**Aim of the task**
Repeat the rows below from the line containing "Hide the glazini layer" through the line containing "click(x=943, y=422)", with both of those lines included. Leave the pictures out of your answer.

═══ Data for this task ═══

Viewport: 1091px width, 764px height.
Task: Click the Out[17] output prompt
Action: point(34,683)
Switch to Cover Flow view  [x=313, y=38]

═══
═══ Data for this task ═══

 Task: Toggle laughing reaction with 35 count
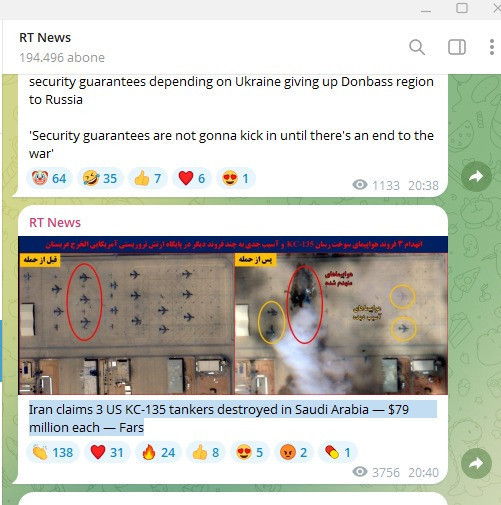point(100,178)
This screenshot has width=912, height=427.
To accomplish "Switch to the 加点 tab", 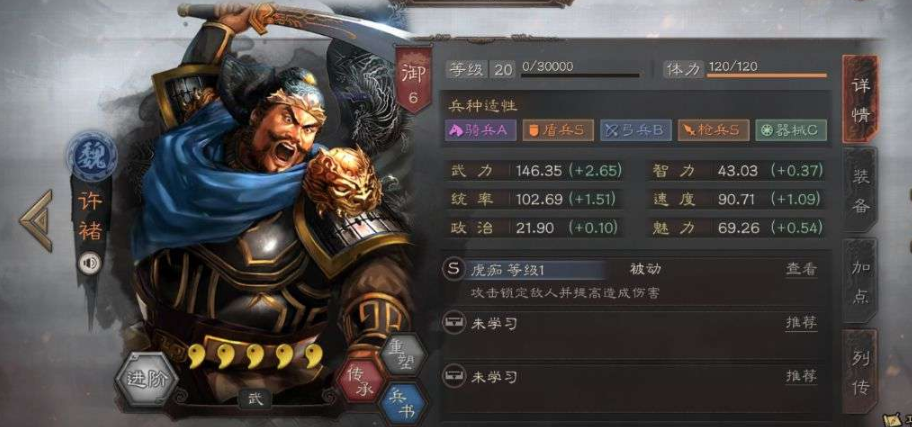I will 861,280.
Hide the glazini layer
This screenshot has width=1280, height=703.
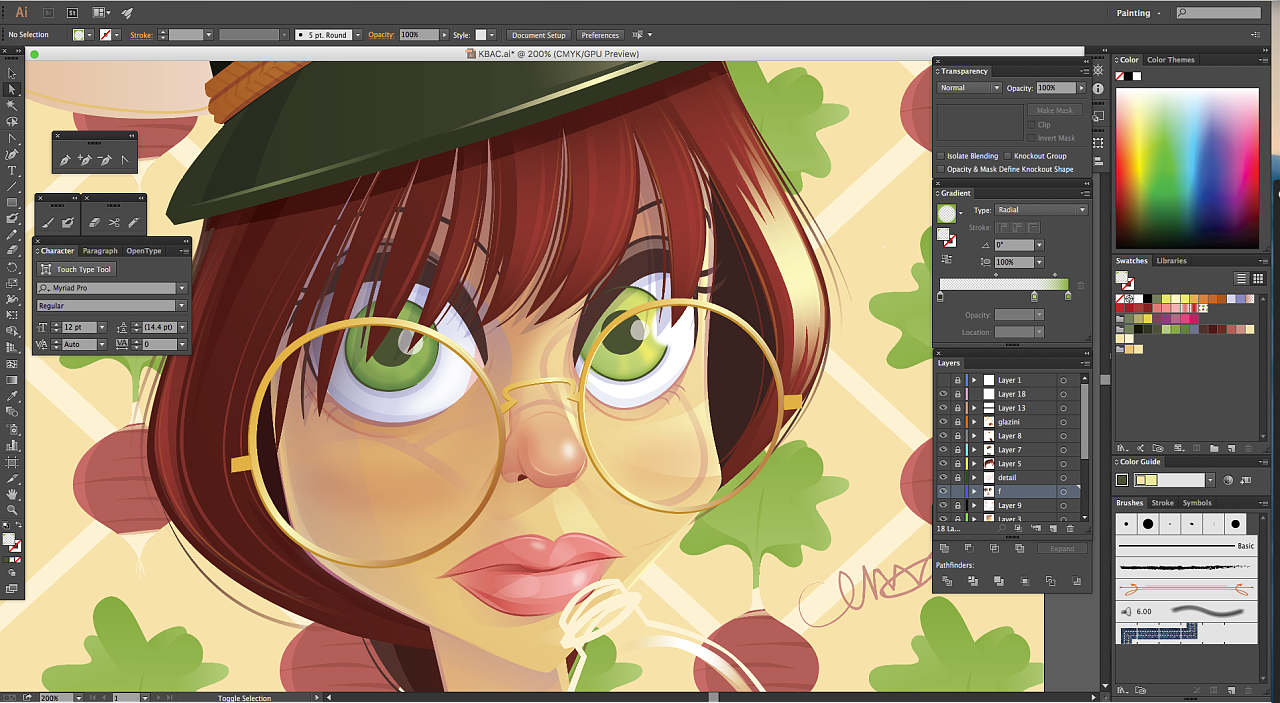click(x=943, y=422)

═══
═══ Data for this task ═══

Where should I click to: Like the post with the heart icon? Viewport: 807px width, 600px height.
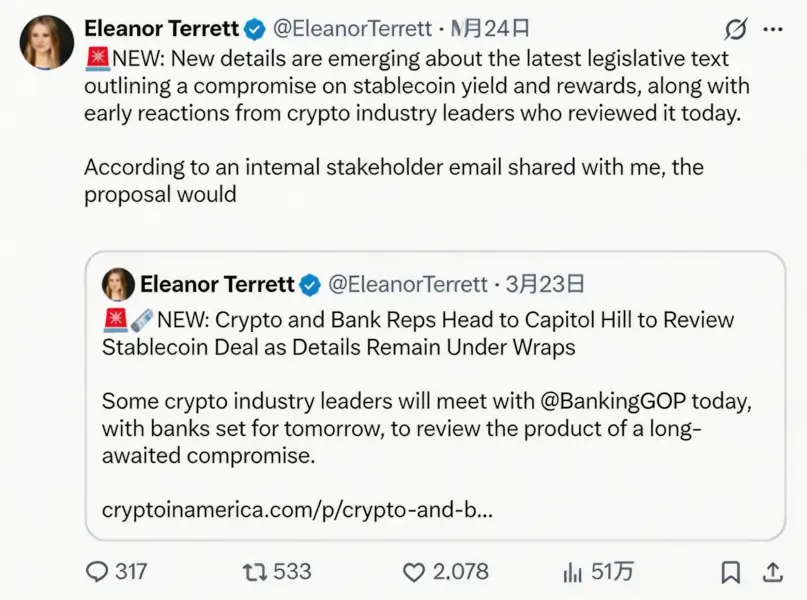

═══

**Result below**
Hide the glazini layer
This screenshot has width=1280, height=703.
click(x=943, y=422)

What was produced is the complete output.